Enhanced activation of the endothelial mineralocorticoid receptor contributes to the development of arterial stiffness, which is an independent predictor of cardiovascular disease. Previously, we showed that enhanced endothelium mineralocorticoid receptor signaling in female mice prompts expression and translocation of the α-subunit of the epithelial sodium channel to the endothelial cell (EC) surface (EnNaC) inducing vascular fibrosis and stiffness. Further, amiloride, an epithelial sodium channel antagonist, inhibits vascular fibrosis, remodeling, and stiffness induced by feeding a Western diet high in saturated fat and refined carbohydrates. However, how this occurs remains unknown. Thereby, we hypothesized that endothelial cell–specific EnNaC activation is necessary for aldosterone-mediated endothelium stiffness. To address this notion, EnNaC α-subunit knockout (EnNaC−/−) and wild-type littermate female mice were administrated aldosterone (250 µg/kg per day) via osmotic minipumps for 3 weeks beginning at 25 to 28 weeks of age.
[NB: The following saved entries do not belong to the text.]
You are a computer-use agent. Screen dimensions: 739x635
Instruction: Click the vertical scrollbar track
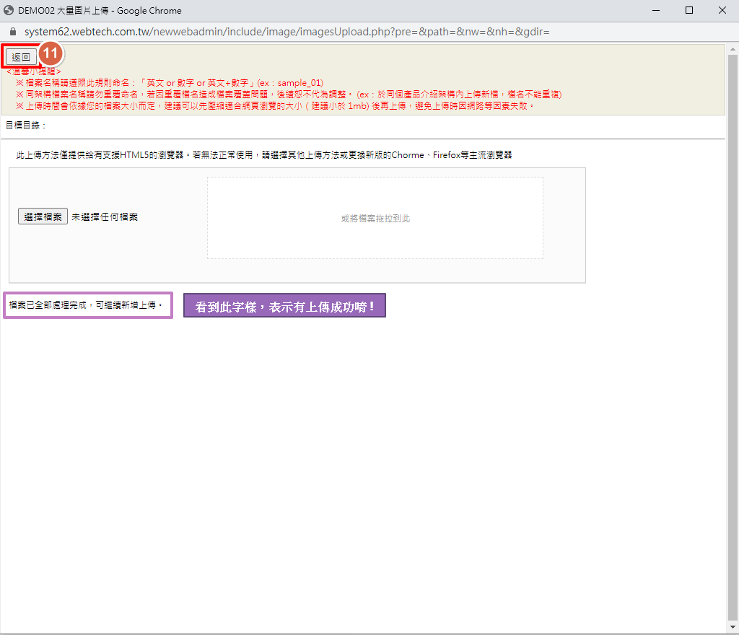coord(733,361)
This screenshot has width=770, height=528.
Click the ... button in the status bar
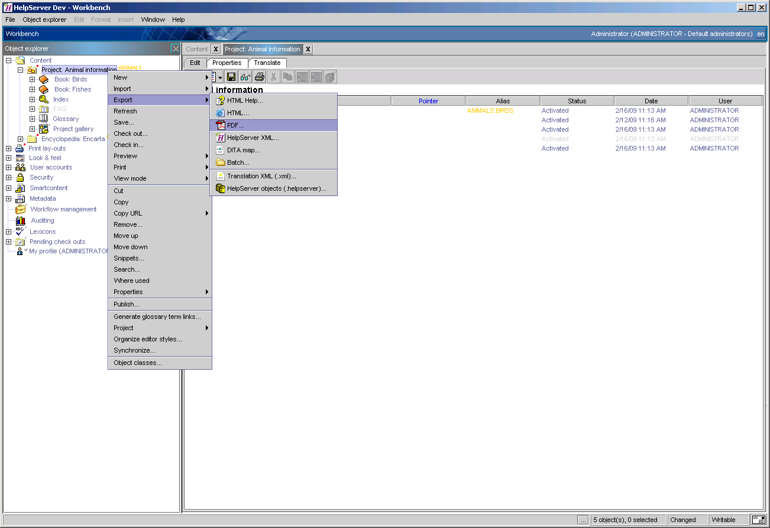tap(583, 520)
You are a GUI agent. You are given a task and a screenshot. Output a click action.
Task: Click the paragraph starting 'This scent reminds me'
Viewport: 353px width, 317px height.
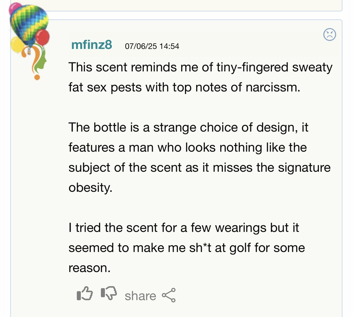click(x=200, y=77)
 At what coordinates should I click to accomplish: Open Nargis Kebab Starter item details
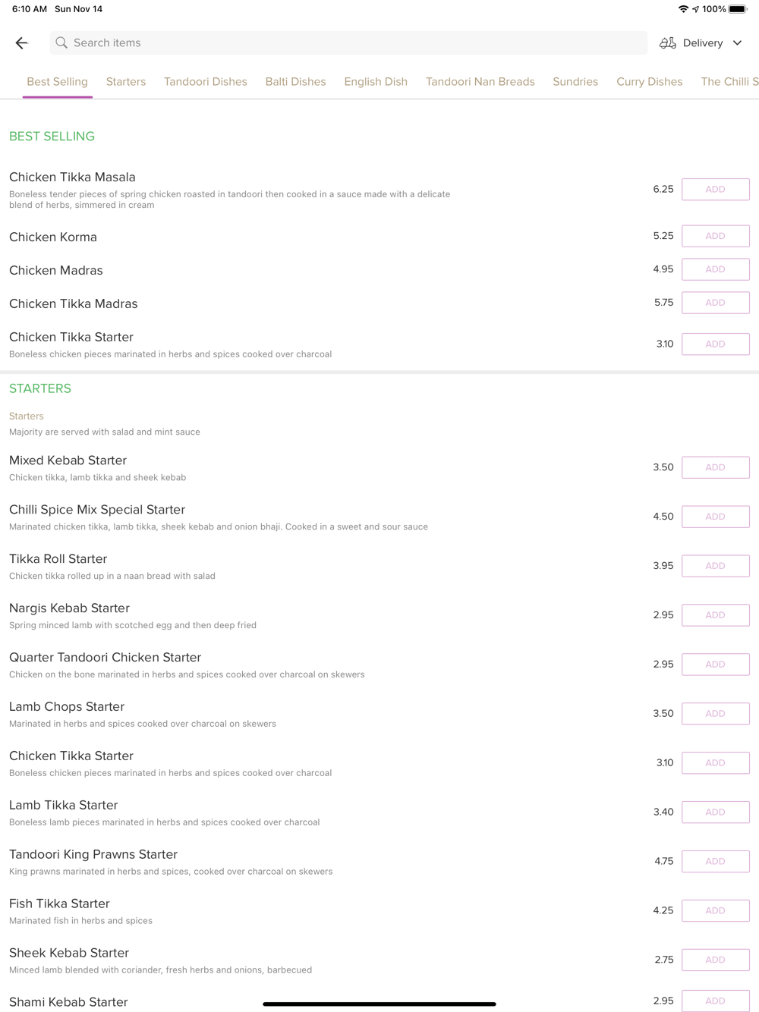tap(69, 608)
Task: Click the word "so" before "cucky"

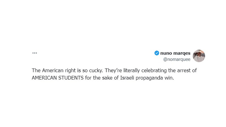Action: click(81, 71)
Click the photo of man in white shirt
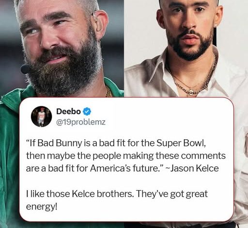Screen dimensions: 248x228 click(x=186, y=49)
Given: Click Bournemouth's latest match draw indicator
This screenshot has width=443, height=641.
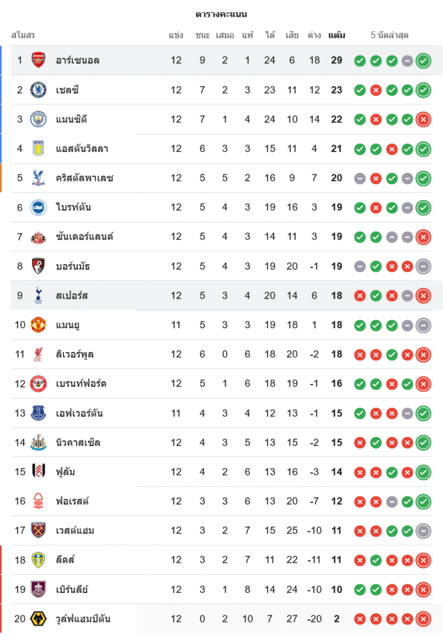Looking at the screenshot, I should click(x=423, y=267).
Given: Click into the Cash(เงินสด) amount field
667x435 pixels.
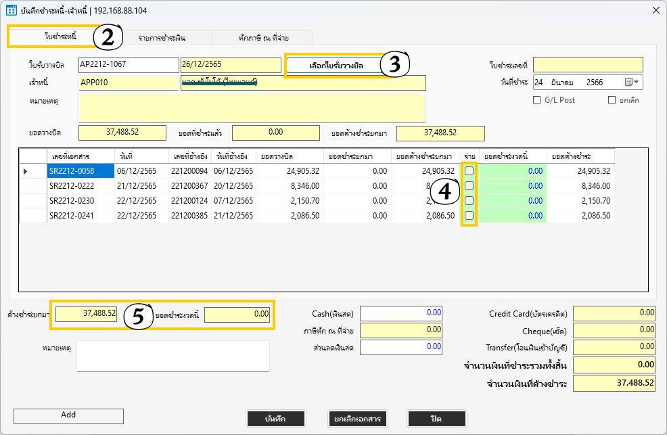Looking at the screenshot, I should pyautogui.click(x=402, y=313).
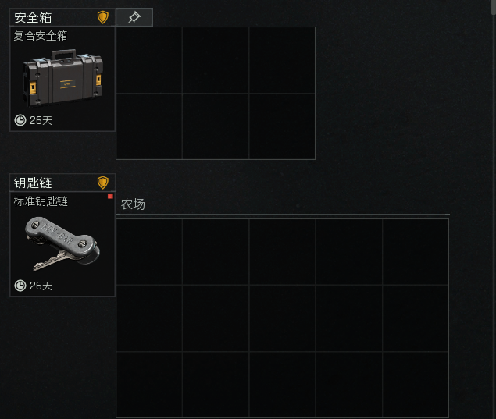The height and width of the screenshot is (419, 496).
Task: Select first empty slot in safe box grid
Action: pos(149,60)
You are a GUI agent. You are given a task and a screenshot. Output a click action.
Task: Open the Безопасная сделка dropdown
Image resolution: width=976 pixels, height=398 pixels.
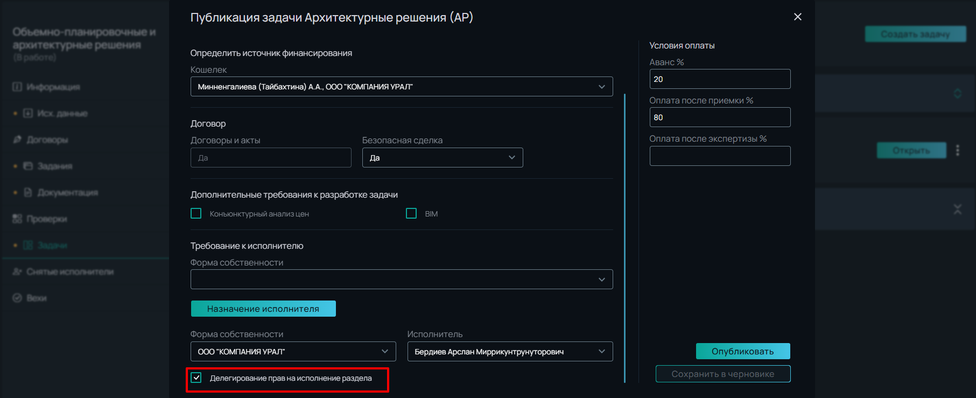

In isolated mouse endothelial cells, inward sodium currents were significantly reduced in amiloride controls, as well as in EnNaC−/−. Likewise, aldosterone-induced endothelium stiffness was increased and endothelium-dependent relaxation less in EnNaC−/− versus wild-type. Further, EnNaC−/− mice exhibited attenuated responses to aldosterone infusion, including aortic endoplasmic reticulum stress, endothelium nitric oxide synthase activation, endothelium permeability, expression of proinflammatory cytokines, oxidative stress, and aortic collagen 1 deposition, supporting the notion that αEnNaC subunit activation contributes to these vascular responses.